If you've been using the Windows 8 Consumer Preview, no doubt you've toyed with the idea of using a Microsoft Account log-in -- most commonly a Hotmail or Windows Live email address. But have you stopped to consider what happens if your Hotmail account gets hijacked?
I'm not concerned about computers connected to the domain. I'm worried about the mobile folks, the ones who work off the grid. They face an interesting challenge in Windows 8.
Windows 8 stacks the deck, trying to convince people to log on with an email address.
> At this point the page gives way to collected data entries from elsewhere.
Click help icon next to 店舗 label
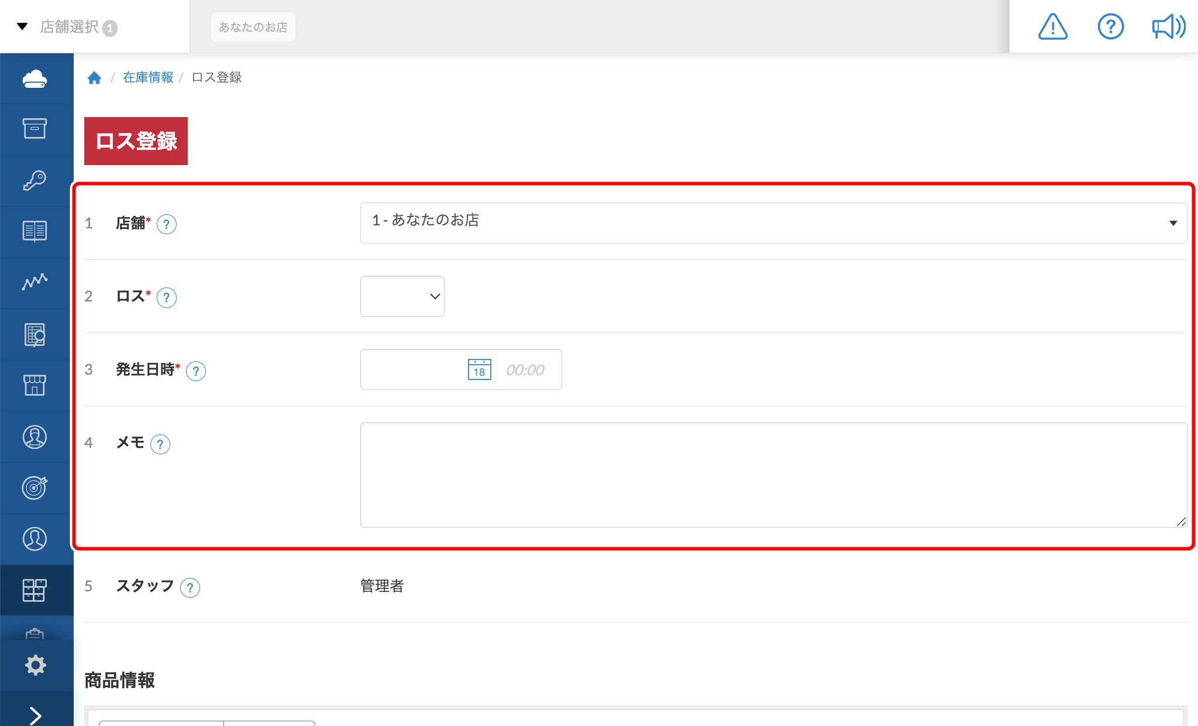Image resolution: width=1198 pixels, height=726 pixels. [167, 224]
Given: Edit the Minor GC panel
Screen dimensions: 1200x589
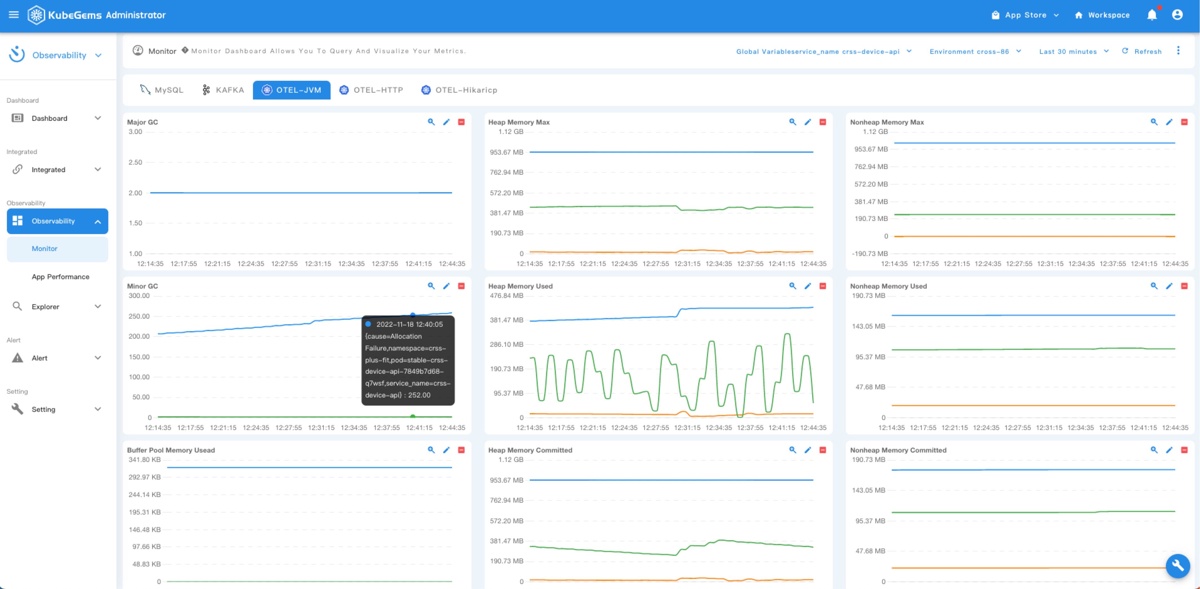Looking at the screenshot, I should click(x=446, y=286).
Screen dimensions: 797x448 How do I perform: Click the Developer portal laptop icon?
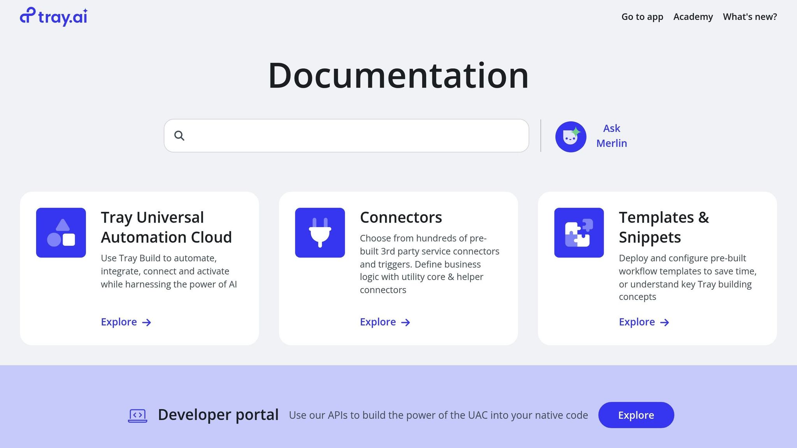coord(138,415)
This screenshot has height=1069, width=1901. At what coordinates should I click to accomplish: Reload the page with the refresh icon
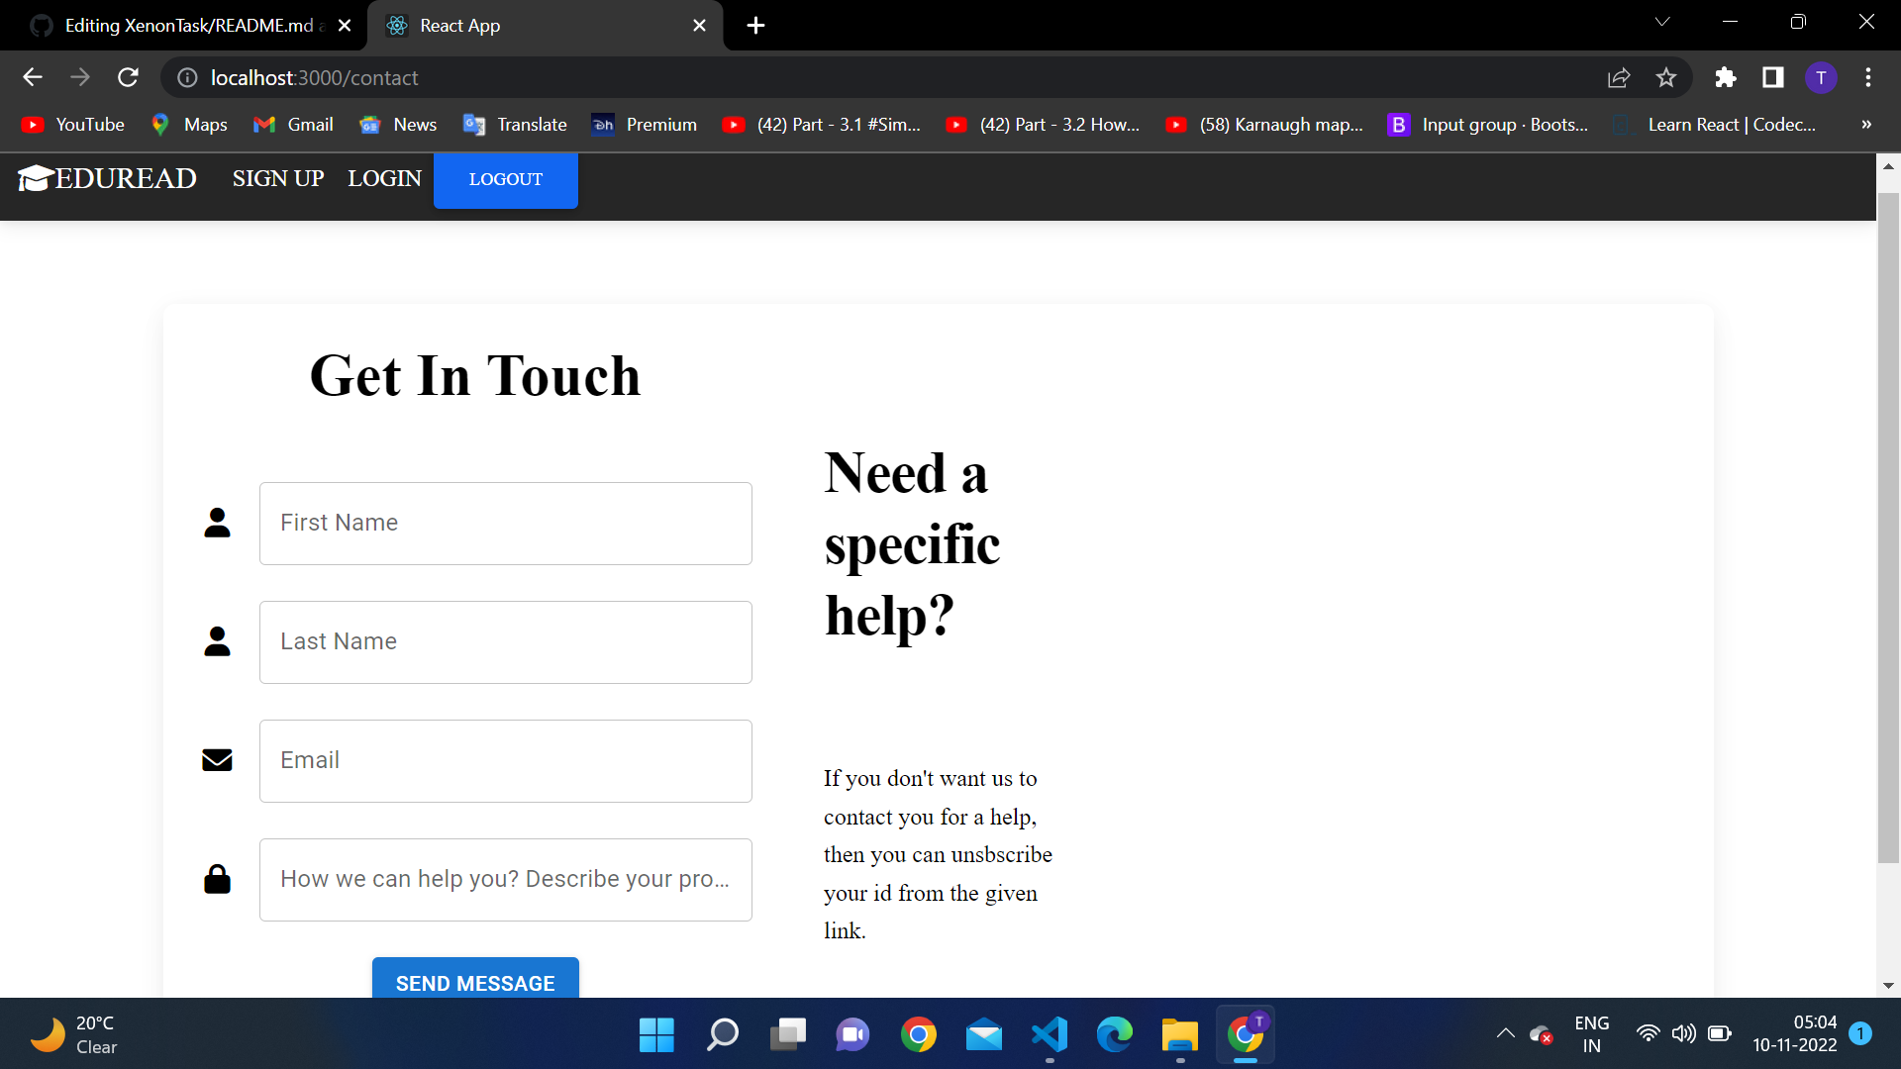tap(128, 77)
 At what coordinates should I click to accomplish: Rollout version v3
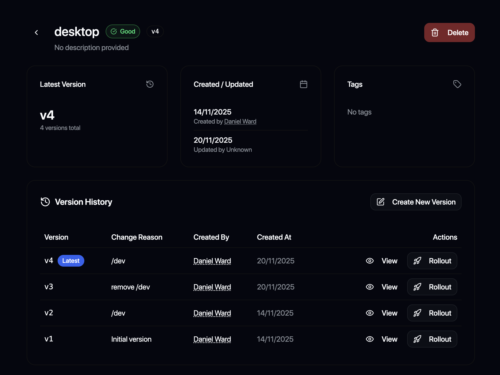coord(432,287)
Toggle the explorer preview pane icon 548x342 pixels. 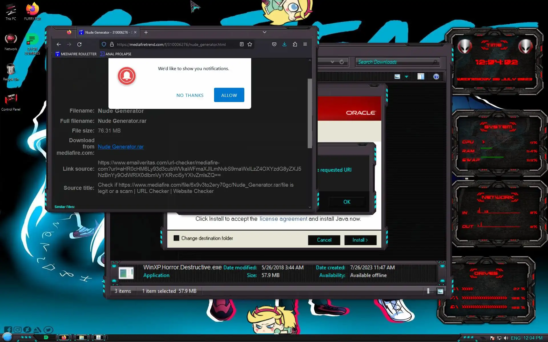420,76
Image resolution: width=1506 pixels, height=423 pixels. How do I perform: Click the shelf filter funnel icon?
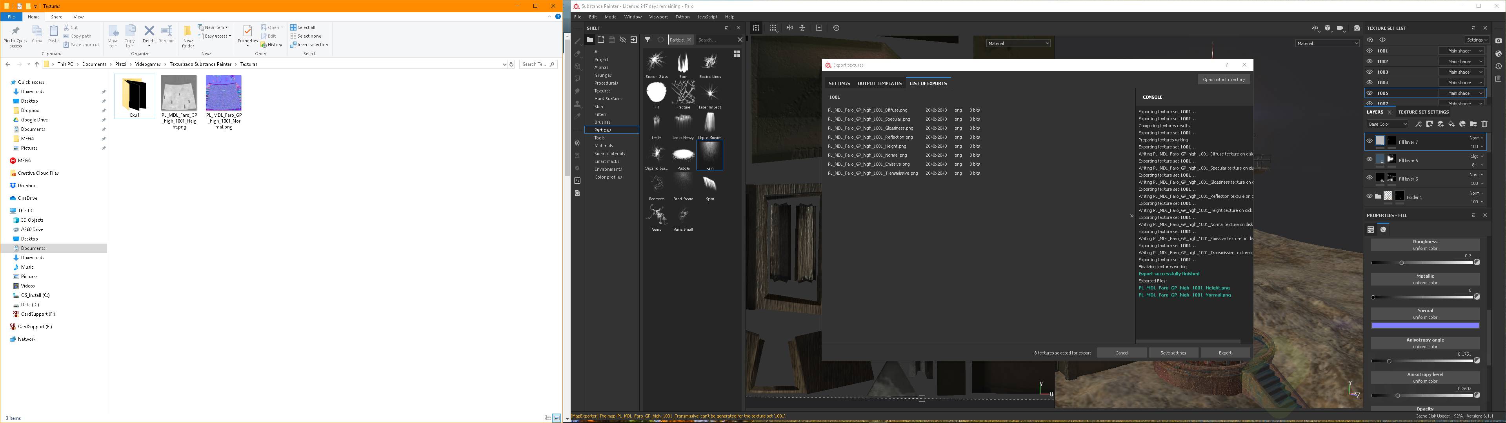pos(647,40)
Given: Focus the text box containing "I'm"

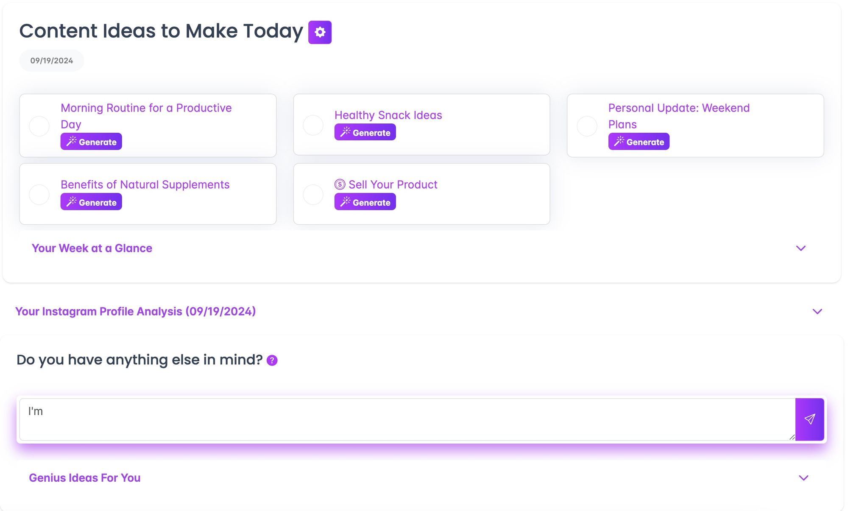Looking at the screenshot, I should (x=407, y=419).
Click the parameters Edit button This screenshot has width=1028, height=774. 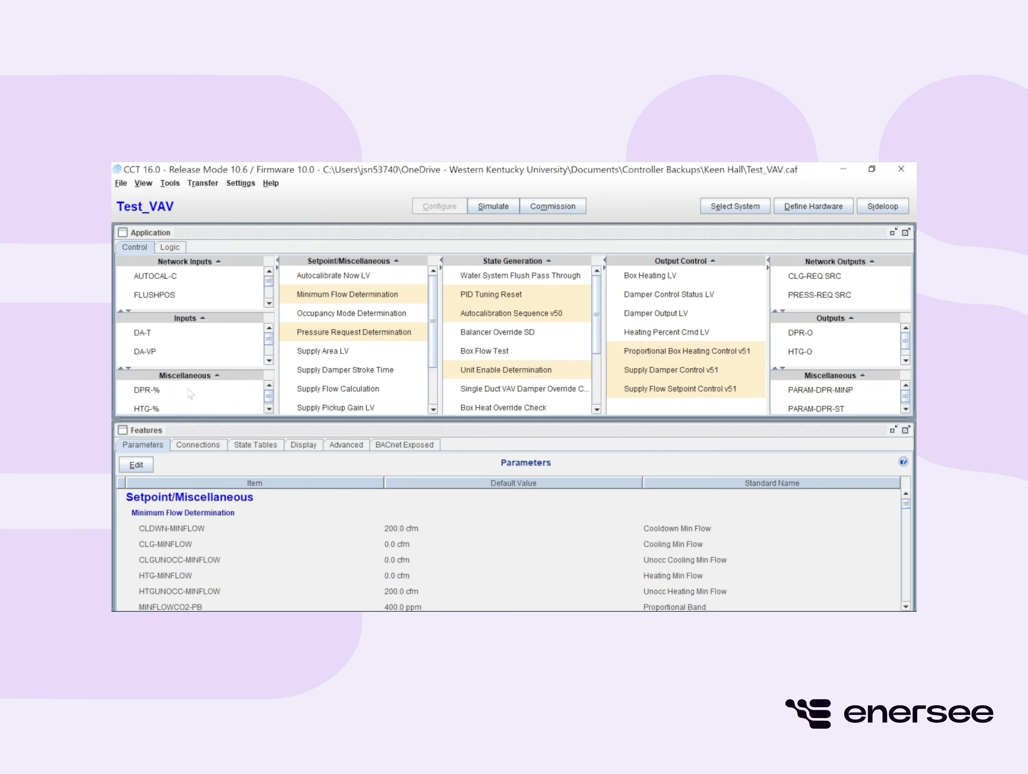pos(136,465)
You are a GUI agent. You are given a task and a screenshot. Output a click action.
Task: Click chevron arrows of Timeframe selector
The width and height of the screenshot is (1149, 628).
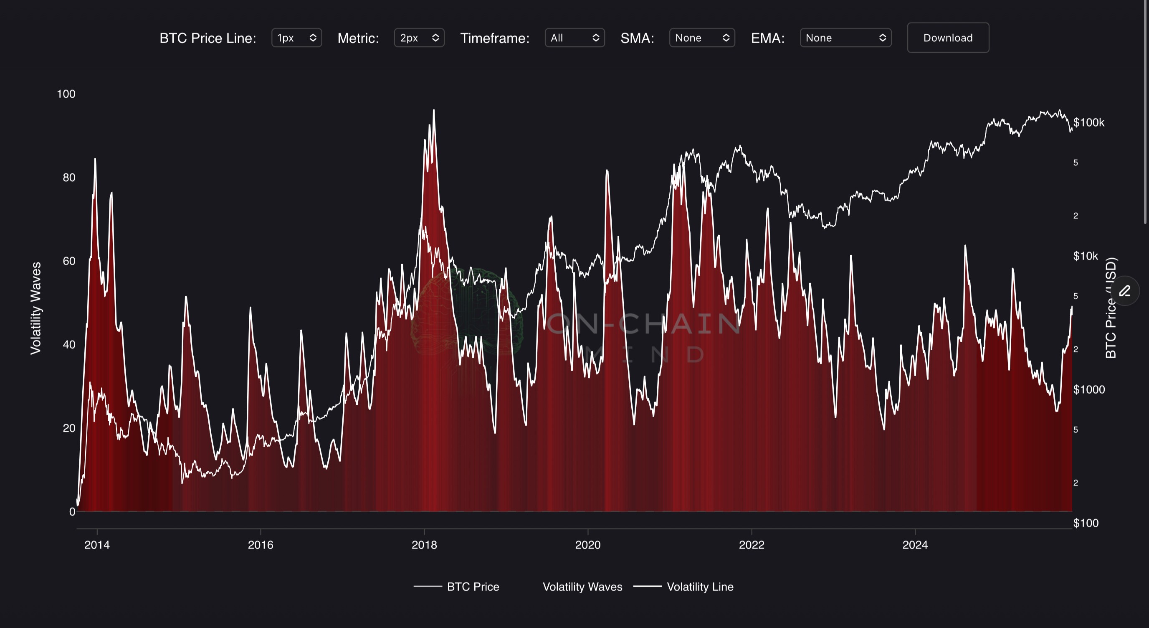[x=596, y=38]
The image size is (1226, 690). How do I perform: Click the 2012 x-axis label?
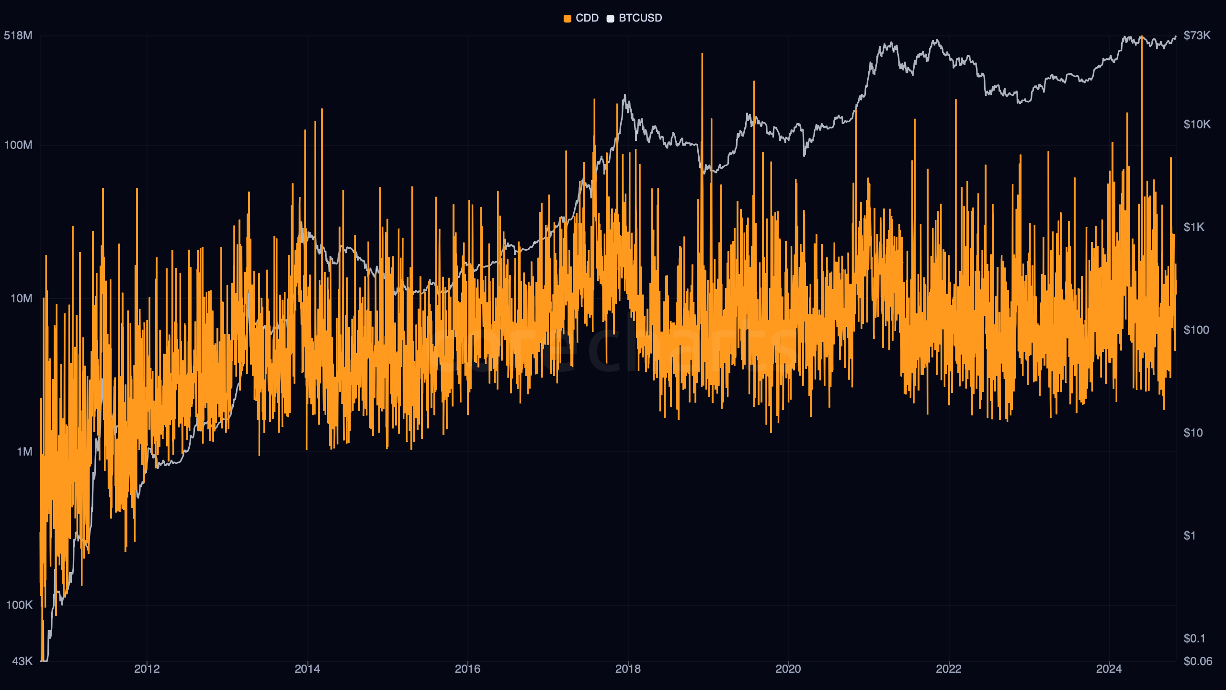pyautogui.click(x=147, y=669)
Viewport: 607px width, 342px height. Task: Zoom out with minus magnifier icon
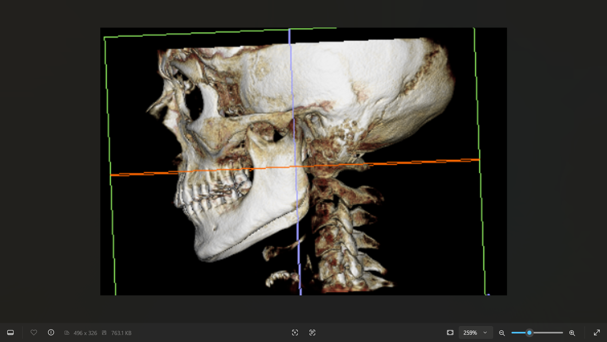pyautogui.click(x=502, y=333)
Microsoft has rebranded many old accounts -- Windows Live ID, Hotmail ID, Zune, and Xbox Live IDs -- into a shiny new "Microsoft Account." When you sign in to Windows 8 with your Microsoft Account, you can download apps from the Windows Store and get into your SkyDrive data with just a click. Microsoft also synchronizes many of your settings -- including legacy desktop and Metro appearances and other settings -- IE favorites and history, Web sign-ins, and so on.
If you log on to Windows 8 with a regular Local user ID and password, you're a second-class citizen. The Music app sniffs, "To get the most from this app, switch from your local account to a Microsoft account." You have to sign in to the Microsoft Store. SkyDrive asks for a sign-in -- photos, too. It's definitely to your advantage to set up a Microsoft Account and use your Hotmail or Live email address. (You can use any email address as a Microsoft Account, in fact, but the Windows 8 directions don't mention that option.)
Here's the problem.
I get complaints almost every day from people who have been locked out of their Hotmail accounts. Nine times out of 10 they've been careless with the password -- reusing their Hotmail password on other sites, for example, or typing it on a machine of dubious pedigree. Some scammer grabs the password, logs on to Hotmail, and commandeers the account. Within minutes, every address in the Hotmail contact list receives a message that says, "Help I've been mugged, send $500 via Western Union." Invariably the scammers change the password, so they can use the account while the owner's wondering why he or she can't get in.